The names of the guys who helped us all to "save cycles" are well-known: Anatoly Karatsuba and Andrei Toom - the fathers of high-efficiency multiplication and the following derivative work by Schönhage, Strassen, Fürer and others.

The title immediately hints that a "garbage grade source" qualification is likely.

Hence, the first step after opening the page is, of course, textual search for the combination "Karatsuba"... Comes up with nothing. End of story. The article at the link is immediately stamped as "garbage grade", gets crumpled, draws a happy parabolic trajectory through the air and bounces off the wall into the nearest waste basket.

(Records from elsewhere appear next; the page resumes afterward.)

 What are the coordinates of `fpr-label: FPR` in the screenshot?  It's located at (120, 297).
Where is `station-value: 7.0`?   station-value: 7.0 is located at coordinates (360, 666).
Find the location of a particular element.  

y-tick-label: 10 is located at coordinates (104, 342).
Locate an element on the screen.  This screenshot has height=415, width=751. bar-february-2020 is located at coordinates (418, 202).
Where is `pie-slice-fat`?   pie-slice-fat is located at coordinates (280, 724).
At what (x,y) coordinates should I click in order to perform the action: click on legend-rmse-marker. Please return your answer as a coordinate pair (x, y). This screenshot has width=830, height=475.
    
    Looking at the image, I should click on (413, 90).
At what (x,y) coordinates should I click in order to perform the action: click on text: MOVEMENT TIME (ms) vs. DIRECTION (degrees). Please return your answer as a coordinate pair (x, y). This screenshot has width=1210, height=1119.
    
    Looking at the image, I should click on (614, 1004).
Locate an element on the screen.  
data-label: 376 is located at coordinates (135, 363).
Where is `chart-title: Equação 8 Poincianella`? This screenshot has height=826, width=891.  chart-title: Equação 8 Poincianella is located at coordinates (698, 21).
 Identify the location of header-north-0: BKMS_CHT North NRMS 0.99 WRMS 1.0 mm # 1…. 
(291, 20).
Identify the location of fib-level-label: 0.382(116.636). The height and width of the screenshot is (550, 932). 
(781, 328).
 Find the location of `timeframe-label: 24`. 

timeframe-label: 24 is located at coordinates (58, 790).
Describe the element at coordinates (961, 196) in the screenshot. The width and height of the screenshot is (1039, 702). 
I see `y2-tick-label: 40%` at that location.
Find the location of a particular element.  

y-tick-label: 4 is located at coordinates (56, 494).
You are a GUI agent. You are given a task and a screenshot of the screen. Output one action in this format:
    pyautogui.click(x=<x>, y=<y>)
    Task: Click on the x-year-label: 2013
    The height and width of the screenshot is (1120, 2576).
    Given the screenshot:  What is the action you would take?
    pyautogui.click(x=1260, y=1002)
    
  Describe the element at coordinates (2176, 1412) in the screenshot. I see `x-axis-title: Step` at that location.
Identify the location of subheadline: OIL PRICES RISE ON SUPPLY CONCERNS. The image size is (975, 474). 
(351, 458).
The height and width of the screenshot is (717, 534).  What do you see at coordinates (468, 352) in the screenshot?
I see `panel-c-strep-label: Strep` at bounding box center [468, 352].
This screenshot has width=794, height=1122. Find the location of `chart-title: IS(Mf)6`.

P.S. Ah, this is actually from "Popular Mechanics"... People normally get insulted by links to "Popular Mechanics" so apparently the new thing is to camouflage them using "pin" sites like pocket.com. It is a form of rickrolling, I guess...

Dessine-moi un mouton

Last Edited: Tue. Nov 30, 2021 - 06:24 PM

Other than being a bit of a non sequitur, I do not see the problem with post 39.

'Twas even labeled as a reference to Popular Mechanics.

BTW what is the matter with a reference to Popular Mechanics?

Moderation in all things. -- ancient proverb

I found the whole thing rather interesting & wanted to see the method.  My only disappointment is the video shows the old way & says there is this great new way we have, but never shows it being done!  Oh well.

When in the dark remember-the future looks brighter than ever.   I look forward to being able to predict the future!